-- Start SOURCE DOCUMENT --

The actor ImplicitFunc is too large

Hi, I am doing experiments on continual learning. Tuning a hyperparameters in a continuous manner specific to each task. My RayTune related code is here:

for task in range(10):
    
        model.incremental_train(data_manager)
        if task == 0:
            model.training()
            model.check_fisher()

        else:
            config = {"hyperparameter": tune.uniform(1,100000)}
            hyperopt_search = HyperOptSearch(metric='accuracy', mode='max')
            scheduler = ASHAScheduler(
                metric="accuracy",
                mode="max",
                max_t=100,
                grace_period=5,
                reduction_factor=2)
            result = tune.run(tune.with_parameters(model.update_representation),
                              resources_per_trial={"cpu": 12, "gpu": 1},
                              config=config,
                              num_samples=1,
                              search_alg=hyperopt_search,
                              scheduler=scheduler,
                              #keep_checkpoints_num=2,
                              checkpoint_score_attr="accuracy")

            best_trial = result.get_best_trial("accuracy", "max", "last")
            best_checkpoint = result.get_best_checkpoint(trial=best_trial, metric="accuracy", mode="max")
            best_checkpoint_dir = best_checkpoint.to_directory(path="directory")
            model_state, optimizer_state = torch.load(os.path.join(best_checkpoint_dir, "checkpoint"))
            model._network.load_state_dict(model_state)
            model.check_fisher()
            model._network.load_state_dict(model_state)

model is a Class including methods: “incremental_train”, “update_representation”, “check_fisher”,

class model(BaseLearner):
    def __init__(self):
        super().__init__()
        self.fisher = None
        self._network = IncrementalNet("resnet18", False)

    def after_task(self):
        self._known_classes = self._total_classes

    def incremental_train(self, data_manager):
        self._cur_task += 1
        self._total_classes = self._known_classes + data_manager.get_task_size(self._cur_task)
        self._network.update_fc(self._total_classes)
        logging.info("Learning on {}-{}".format(self._known_classes, self._total_classes))

        train_dataset, val_set = data_manager.get_dataset_with_split(np.arange(self._known_classes, self._total_classes),source="train",mode="train",val_samples_per_class=100)
        self.train_loader = DataLoader(train_dataset, batch_size=batch_size, shuffle=True, num_workers=num_workers)
        self.forget_loader = DataLoader(val_set, batch_size=batch_size, shuffle=True, num_workers=num_workers)

-- End SOURCE DOCUMENT --
-- Start DATA PROVIDED --

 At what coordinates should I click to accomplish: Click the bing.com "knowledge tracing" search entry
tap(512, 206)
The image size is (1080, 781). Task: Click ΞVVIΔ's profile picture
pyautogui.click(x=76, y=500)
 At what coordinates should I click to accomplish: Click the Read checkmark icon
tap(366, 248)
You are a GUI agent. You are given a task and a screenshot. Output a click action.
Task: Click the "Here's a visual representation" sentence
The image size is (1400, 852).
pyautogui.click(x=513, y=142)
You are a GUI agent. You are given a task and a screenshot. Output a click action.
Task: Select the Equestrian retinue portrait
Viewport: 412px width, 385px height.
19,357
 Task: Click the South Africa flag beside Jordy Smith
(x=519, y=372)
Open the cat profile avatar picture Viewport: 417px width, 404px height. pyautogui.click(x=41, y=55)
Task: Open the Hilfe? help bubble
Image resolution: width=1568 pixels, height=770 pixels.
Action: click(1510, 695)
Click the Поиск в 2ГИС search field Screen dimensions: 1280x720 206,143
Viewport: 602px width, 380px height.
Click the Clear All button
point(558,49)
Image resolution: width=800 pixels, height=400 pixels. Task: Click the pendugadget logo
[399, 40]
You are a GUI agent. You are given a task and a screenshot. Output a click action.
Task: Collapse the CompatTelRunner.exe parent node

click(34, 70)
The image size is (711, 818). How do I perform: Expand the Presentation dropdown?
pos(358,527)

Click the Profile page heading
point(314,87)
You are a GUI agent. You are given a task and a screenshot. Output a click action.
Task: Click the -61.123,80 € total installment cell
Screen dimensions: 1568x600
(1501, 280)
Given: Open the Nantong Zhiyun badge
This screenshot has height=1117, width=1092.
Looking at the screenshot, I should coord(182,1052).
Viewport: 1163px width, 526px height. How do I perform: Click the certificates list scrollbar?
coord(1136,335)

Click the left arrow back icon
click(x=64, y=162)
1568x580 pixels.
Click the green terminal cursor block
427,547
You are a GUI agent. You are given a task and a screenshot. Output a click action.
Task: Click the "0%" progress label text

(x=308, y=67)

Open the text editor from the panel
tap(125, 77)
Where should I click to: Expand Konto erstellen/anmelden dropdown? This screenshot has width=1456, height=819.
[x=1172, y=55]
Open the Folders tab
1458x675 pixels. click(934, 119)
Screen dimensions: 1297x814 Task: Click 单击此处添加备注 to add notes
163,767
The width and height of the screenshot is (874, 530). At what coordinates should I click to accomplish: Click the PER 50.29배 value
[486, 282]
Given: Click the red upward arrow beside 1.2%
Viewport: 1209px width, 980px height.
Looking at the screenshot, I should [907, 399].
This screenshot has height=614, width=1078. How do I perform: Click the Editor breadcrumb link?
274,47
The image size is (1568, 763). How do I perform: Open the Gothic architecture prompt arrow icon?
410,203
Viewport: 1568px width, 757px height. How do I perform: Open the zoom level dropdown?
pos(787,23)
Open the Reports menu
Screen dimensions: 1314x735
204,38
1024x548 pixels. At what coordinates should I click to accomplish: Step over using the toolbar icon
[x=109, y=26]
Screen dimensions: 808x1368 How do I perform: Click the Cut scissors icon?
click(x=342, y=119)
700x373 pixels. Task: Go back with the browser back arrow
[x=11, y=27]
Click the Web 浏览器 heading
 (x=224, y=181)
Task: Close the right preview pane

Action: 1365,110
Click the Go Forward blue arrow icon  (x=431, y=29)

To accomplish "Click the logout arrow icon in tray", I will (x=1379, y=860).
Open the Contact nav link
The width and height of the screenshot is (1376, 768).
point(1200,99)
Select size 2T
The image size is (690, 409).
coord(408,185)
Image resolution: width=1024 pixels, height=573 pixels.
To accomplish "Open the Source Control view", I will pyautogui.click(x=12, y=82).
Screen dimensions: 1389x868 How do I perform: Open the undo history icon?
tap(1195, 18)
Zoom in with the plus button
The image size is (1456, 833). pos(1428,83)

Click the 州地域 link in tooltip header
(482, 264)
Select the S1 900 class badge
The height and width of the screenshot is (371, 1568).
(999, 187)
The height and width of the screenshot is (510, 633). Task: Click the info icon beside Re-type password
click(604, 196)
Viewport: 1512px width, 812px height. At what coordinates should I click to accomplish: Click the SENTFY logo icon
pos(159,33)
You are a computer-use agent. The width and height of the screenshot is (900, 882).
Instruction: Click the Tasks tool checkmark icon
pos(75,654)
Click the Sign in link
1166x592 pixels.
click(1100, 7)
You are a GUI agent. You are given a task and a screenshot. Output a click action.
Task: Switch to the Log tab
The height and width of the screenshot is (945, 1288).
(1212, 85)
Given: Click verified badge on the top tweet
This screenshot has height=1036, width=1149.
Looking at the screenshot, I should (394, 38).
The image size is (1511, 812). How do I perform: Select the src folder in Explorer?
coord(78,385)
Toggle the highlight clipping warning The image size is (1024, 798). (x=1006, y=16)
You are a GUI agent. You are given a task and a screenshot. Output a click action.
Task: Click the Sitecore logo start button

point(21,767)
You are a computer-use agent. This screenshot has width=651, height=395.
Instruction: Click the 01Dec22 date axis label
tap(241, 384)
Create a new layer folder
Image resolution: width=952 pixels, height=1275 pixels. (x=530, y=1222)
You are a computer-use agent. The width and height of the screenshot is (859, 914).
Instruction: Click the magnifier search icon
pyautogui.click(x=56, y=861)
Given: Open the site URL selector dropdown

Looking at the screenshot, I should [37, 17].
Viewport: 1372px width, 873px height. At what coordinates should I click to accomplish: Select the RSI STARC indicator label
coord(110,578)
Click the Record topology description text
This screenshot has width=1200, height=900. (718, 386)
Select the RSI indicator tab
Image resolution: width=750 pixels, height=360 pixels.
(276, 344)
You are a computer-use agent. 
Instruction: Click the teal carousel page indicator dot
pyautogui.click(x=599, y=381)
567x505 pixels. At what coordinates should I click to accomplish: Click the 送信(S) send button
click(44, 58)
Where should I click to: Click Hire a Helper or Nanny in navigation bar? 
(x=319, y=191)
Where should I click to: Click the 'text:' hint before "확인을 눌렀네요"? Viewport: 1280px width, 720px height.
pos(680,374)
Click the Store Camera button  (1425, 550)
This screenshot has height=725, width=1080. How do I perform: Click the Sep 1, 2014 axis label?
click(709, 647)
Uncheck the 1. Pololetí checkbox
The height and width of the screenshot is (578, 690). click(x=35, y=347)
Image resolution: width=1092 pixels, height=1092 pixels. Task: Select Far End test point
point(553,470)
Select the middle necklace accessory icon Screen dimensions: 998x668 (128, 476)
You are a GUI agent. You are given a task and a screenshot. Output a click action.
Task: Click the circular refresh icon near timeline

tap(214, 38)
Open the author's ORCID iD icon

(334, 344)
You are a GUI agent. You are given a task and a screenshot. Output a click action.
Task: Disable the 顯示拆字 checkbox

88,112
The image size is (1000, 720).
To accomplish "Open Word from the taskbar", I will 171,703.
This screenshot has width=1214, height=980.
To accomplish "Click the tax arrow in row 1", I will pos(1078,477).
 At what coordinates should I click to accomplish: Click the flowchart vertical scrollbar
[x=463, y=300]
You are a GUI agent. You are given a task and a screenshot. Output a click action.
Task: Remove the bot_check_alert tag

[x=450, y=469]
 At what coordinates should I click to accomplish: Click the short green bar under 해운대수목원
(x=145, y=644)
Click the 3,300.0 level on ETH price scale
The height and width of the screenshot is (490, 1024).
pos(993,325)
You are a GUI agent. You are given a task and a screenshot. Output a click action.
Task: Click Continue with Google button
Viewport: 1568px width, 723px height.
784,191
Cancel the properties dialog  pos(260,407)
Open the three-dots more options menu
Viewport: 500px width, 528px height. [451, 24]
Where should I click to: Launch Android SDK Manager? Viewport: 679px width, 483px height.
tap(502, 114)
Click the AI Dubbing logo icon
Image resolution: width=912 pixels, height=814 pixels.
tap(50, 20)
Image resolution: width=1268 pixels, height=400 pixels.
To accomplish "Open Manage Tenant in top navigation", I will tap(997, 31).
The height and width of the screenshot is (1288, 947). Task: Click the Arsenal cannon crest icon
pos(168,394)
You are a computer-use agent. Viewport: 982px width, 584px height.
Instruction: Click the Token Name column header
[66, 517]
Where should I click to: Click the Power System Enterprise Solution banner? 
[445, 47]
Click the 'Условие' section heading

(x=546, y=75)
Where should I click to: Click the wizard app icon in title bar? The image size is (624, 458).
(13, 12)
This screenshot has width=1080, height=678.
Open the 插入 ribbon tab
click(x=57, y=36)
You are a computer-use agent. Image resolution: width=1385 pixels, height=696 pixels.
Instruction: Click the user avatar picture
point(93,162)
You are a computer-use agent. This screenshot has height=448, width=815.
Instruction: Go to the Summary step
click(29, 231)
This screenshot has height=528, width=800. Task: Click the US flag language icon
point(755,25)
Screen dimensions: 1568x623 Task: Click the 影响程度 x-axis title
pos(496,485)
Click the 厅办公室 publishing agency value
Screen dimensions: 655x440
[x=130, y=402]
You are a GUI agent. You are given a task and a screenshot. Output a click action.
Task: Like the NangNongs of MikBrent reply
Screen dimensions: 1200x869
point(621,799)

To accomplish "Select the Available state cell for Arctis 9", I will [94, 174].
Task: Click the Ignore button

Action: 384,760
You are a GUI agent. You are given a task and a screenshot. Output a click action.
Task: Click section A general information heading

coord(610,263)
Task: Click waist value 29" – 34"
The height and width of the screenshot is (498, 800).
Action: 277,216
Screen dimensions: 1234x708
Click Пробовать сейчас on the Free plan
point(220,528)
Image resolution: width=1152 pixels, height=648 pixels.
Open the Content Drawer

-- End DATA PROVIDED --

* **TASK TO COMPLETE**: Pick up the RayTune forum post about the "actor ImplicitFunc is too large" error right after its last line and keep writing it.

* **SOLVED EXERCISE**:
        test_dataset = data_manager.get_dataset(np.arange(0, self._total_classes), source="test", mode="test")
        self.test_loader = DataLoader(test_dataset, batch_size=batch_size, shuffle=False, num_workers=num_workers)

    def check_fisher(self):
        self._network.to(self._device)
        if self.fisher is None:

            self.fisher = self.getFisherDiagonal()
        else:

            alpha = self._known_classes / self._total_classes
            new_finsher = self.getFisherDiagonal()
            for n, p in new_finsher.items():
                new_finsher[n][: len(self.fisher[n])] = (
                    alpha * self.fisher[n]
                    + (1 - alpha) * new_finsher[n][: len(self.fisher[n])]
                )
            self.fisher = new_finsher
        self.mean = {
            n: p.clone().detach()
            for n, p in self._network.named_parameters()
            if p.requires_grad
        }

    def training(self):
        self._network.to(self._device)
        optimizer = optim.SGD(self._network.parameters(),momentum=0.9,lr=init_lr,weight_decay=init_weight_decay,)
        scheduler = optim.lr_scheduler.MultiStepLR(optimizer=optimizer, milestones=init_milestones, gamma=init_lr_decay)
        self.init_train(self.train_loader, self.test_loader, optimizer, scheduler)

    def init_train(self, train_loader, test_loader, optimizer, scheduler):
        prog_bar = tqdm(range(init_epoch))
        for _, epoch in enumerate(prog_bar):
            self._network.train()
            losses = 0.0
            correct, total = 0, 0
            for i, (_, inputs, targets) in enumerate(train_loader):
                targets = targets.type(torch.LongTensor)
                inputs, targets = inputs.to(self._device), targets.to(self._device)
                logits = self._network(inputs)["logits"]
                loss = F.cross_entropy(logits, targets)
                optimizer.zero_grad()
                loss.backward()
                optimizer.step()
                losses += loss.item()

                _, preds = torch.max(logits, dim=1)
                correct += preds.eq(targets.expand_as(preds)).cpu().sum()
                total += len(targets)

            scheduler.step()
            train_acc = np.around(tensor2numpy(correct) * 100 / total, decimals=2)

            if epoch % 5 == 0:
                info = "Task {}, Epoch {}/{} => Loss {:.3f}, Train_accy {:.2f}".format(
                    self._cur_task,
                    epoch + 1,
                    init_epoch,
                    losses / len(train_loader),
                    train_acc,
                )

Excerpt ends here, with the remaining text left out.